## Data to process:
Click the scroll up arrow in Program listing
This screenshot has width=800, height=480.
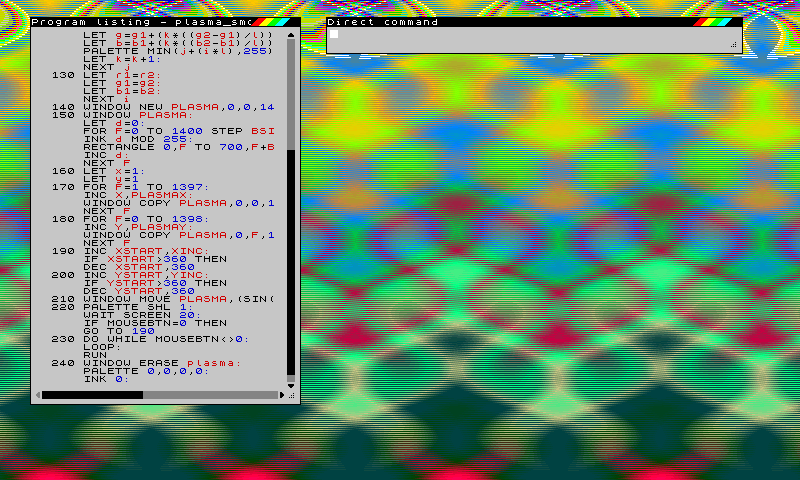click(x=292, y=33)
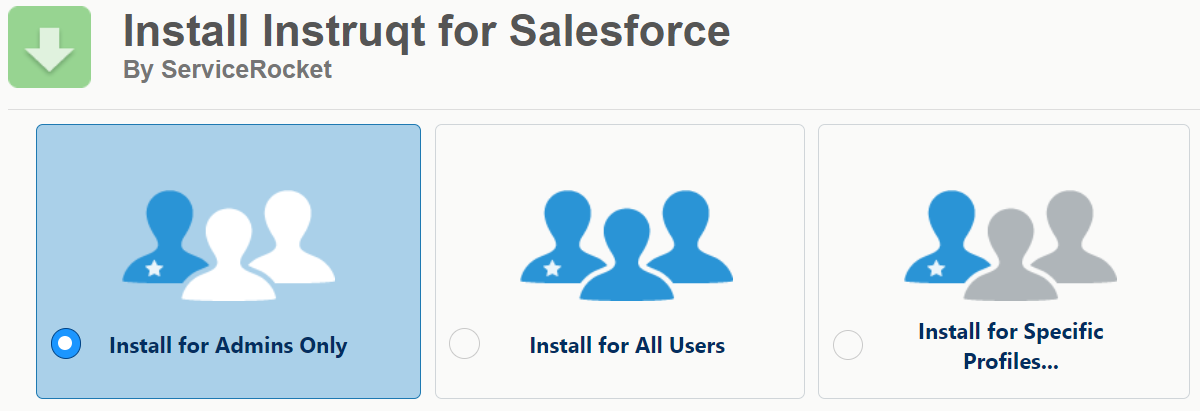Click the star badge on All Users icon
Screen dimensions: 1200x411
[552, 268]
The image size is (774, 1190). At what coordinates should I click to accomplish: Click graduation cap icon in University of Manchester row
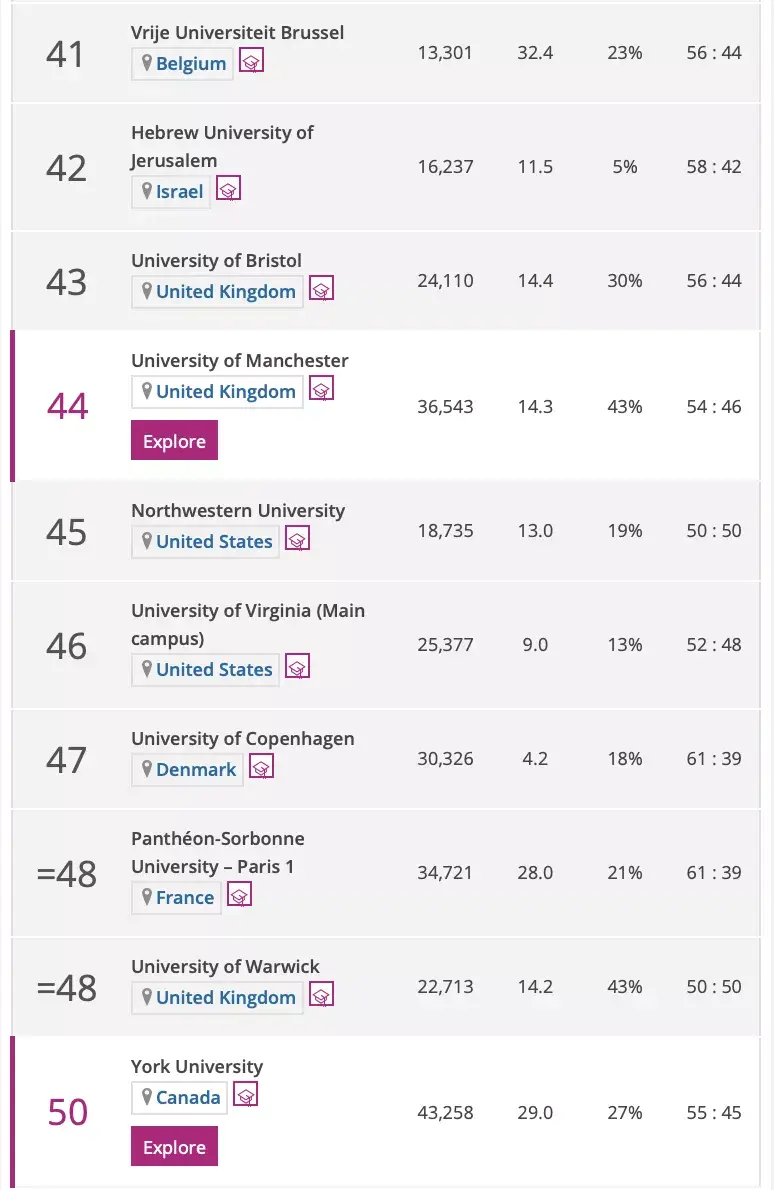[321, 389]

## Aim of the exercise:
Skip the pictures and give the entries above again word for word.

## Solution for this task:
Click the scroll up arrow in Program listing
This screenshot has width=800, height=480.
click(x=292, y=33)
Click the star badge on All Users icon
Screen dimensions: 1200x411
[552, 268]
The image size is (774, 1190). At what coordinates should I click to accomplish: Click graduation cap icon in University of Manchester row
[321, 389]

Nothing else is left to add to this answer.